The final word was given to Pope Francis who came at the end of this day’s proceedings to speak to the gathered forum.
“I greet each of you participating in this Conference, the second such gathering held here in the Vatican to promote united efforts against human trafficking. I thank Cardinal Nichols and the Bishop’s conference of England and Wales for organizing this meeting, and the Pontifical Academy for Social Sciences for hosting it.
Human trafficking is an open wound on the body of contemporary society, a scourge upon the Body of Christ. It is a crime against humanity. The very fact of our being here to combine our efforts means that we want our strategies and areas of expertise to be accompanied and reinforced by the mercy of the Gospel, by closeness to the men and women who are victims of this crime. Our meeting today includes law enforcement authorities who are primarily responsible for combating this tragic reality by a vigorous application of the law. It also includes humanitarian and social workers, whose task is to provide the victims with welcome, human warmth and the possibility of building a new life. These are two different approaches, but they can and must go together. To dialogue and exchange views on the basis of these two complementary approaches is quite important. Conferences such as this are extremely helpful, and, I would say, much needed.
I believe the one important sign of this is the fact that, one year after your first meeting, you have regrouped from throughout the world in order to advance your common efforts. I thank you for your readiness to work together. I pray that our Lord will assist you and that Our Lady will watch over you”. (Pope Francis)

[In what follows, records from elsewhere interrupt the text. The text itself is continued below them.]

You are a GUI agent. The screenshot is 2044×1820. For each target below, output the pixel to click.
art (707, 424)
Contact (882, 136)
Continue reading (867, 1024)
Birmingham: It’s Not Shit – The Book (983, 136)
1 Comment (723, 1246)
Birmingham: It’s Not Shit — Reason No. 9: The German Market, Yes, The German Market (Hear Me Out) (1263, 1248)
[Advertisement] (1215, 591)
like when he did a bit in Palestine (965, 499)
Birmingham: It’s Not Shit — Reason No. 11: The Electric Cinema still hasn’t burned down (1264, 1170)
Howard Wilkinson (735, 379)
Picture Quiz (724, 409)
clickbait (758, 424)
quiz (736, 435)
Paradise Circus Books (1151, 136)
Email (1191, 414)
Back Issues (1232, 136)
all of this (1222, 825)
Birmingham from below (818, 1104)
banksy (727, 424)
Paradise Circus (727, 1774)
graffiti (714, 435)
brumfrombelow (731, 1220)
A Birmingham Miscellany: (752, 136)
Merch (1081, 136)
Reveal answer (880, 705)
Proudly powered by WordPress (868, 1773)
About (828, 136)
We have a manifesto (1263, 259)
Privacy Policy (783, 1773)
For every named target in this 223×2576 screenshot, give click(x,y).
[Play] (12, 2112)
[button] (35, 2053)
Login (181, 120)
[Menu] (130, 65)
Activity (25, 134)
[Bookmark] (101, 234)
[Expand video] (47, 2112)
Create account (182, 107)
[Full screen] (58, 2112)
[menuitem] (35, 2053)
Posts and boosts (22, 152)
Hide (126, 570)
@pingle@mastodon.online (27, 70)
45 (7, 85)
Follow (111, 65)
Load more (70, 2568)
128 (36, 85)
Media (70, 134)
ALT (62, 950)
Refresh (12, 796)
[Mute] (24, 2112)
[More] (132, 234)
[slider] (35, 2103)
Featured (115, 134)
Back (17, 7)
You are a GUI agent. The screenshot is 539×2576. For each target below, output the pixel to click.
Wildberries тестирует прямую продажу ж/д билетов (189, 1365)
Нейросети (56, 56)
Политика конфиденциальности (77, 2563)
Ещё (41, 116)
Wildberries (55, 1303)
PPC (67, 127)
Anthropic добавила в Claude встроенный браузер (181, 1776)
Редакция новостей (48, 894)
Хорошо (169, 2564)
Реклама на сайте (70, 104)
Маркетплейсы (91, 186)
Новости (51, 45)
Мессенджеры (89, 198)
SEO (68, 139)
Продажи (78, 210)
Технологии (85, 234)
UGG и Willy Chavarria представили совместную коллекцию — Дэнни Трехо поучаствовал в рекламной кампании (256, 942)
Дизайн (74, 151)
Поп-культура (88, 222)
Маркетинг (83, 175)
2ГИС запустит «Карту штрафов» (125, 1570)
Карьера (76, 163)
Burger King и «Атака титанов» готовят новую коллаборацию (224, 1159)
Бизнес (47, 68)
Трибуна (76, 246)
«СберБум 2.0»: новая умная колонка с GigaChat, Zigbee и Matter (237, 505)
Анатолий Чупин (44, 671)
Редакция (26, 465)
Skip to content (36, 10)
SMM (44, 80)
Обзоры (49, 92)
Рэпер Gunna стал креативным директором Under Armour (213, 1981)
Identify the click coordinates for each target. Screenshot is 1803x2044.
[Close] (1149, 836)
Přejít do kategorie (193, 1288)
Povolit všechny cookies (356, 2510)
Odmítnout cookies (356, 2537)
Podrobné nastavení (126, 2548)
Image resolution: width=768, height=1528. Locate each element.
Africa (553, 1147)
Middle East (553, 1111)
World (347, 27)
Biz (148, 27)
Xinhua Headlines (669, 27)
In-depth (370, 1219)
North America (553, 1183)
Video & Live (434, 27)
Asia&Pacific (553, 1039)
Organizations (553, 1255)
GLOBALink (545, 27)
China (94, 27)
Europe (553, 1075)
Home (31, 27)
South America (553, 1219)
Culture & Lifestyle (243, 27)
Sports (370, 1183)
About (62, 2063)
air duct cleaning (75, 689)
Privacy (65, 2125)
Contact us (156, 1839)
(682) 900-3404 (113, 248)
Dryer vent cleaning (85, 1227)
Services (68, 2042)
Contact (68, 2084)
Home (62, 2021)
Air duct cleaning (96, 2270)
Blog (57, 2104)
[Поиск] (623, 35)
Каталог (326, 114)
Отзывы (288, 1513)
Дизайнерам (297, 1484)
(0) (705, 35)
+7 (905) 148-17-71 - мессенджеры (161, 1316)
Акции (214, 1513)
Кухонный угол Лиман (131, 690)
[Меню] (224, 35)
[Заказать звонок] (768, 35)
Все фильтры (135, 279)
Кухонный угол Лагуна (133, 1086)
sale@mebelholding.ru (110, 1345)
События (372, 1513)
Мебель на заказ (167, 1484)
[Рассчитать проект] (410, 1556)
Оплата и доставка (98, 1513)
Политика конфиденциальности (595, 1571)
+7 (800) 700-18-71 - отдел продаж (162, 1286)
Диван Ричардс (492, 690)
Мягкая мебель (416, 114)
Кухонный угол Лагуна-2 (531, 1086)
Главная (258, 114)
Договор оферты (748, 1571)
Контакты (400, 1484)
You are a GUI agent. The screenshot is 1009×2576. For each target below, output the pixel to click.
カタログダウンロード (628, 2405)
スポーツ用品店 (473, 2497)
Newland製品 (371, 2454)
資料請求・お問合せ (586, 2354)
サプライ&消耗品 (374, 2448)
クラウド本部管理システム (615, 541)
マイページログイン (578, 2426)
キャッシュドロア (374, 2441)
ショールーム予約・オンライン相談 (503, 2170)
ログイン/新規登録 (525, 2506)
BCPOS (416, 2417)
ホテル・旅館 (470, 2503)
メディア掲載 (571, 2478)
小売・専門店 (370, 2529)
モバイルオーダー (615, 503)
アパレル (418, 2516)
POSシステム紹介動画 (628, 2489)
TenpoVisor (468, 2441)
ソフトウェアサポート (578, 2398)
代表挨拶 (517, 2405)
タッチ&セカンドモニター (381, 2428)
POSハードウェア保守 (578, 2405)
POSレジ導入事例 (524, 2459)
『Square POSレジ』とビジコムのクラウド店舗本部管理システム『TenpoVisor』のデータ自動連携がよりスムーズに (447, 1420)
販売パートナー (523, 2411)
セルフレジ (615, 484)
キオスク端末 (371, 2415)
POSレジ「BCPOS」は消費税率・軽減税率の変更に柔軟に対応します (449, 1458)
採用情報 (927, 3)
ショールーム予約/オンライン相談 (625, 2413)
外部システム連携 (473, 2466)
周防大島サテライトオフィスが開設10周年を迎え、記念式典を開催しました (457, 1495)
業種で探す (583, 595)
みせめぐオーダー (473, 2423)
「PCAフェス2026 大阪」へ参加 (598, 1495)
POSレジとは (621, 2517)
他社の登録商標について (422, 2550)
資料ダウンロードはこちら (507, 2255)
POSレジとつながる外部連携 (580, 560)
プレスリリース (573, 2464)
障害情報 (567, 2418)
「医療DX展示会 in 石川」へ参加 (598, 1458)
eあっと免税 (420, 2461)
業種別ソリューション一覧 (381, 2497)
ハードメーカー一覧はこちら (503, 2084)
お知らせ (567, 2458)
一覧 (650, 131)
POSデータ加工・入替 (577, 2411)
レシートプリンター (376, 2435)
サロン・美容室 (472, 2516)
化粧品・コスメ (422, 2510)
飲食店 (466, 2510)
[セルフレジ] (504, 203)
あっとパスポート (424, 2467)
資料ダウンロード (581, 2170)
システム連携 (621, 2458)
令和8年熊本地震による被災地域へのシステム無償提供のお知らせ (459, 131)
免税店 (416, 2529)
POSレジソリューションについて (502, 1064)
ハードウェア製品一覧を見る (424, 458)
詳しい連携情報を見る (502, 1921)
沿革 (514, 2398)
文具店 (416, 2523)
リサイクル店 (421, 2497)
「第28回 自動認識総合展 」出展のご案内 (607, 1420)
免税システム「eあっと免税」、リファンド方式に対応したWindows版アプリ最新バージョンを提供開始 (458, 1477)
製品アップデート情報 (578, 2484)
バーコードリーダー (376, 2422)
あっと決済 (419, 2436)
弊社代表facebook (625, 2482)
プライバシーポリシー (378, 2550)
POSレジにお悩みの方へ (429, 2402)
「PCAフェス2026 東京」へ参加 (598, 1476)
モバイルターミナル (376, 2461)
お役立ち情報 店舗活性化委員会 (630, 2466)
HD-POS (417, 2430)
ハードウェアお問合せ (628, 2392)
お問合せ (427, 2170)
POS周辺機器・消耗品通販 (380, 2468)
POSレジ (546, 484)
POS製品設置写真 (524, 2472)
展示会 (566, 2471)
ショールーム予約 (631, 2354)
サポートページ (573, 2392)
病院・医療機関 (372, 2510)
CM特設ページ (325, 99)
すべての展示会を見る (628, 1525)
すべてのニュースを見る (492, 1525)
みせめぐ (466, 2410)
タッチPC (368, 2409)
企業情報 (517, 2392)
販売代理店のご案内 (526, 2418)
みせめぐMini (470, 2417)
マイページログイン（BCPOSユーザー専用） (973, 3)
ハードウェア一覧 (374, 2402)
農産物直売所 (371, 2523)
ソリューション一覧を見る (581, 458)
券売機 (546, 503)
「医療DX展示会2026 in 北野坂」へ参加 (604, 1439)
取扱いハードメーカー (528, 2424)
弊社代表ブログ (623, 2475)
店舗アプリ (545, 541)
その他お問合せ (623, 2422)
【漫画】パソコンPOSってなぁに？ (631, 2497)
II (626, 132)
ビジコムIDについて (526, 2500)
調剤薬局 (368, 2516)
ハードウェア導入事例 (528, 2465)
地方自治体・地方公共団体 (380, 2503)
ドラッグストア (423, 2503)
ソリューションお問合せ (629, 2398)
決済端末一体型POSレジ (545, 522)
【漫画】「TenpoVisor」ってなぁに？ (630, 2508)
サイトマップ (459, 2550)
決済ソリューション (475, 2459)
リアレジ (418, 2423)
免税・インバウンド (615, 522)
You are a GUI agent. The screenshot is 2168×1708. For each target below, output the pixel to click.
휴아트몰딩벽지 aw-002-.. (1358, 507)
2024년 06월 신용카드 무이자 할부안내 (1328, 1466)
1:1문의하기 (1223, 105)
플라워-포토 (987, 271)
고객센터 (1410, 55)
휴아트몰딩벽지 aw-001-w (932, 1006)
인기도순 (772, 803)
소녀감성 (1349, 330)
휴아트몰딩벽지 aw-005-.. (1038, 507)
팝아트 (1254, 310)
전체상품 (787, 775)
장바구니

Finally it is good to remind ourselves of the estimated facts:
According to the first edition of the Global Slavery Index, which provides an estimate country-by-country, of the number of people living in modern slavery today, the greatest number rank in the following ten countries: India, China, Pakistan, Nigeria, Ethiopia, Russia, Thailand, Democratic Republic of Congo, Myanmar and Bangladesh. Taken together, these ten countries account for 76% of the total estimate of 29.8 million enslaved people. Over time, the Global Slavery Index report will fill gaps in information about the size and nature of the problem, risk factors and the effectiveness of responses. The intention is to inform and empower civil society groups working on this issue, and to assist governments to strengthen their efforts to eliminate all forms of modern slavery.
We finish with the words of Pope Francis: Human trafficking is an open wound of contemporary society. A scourge upon the body of Christ. It is a crime against humanity.
Imelda Poole IBVM(Loreto) RENATE Representative at the Conference.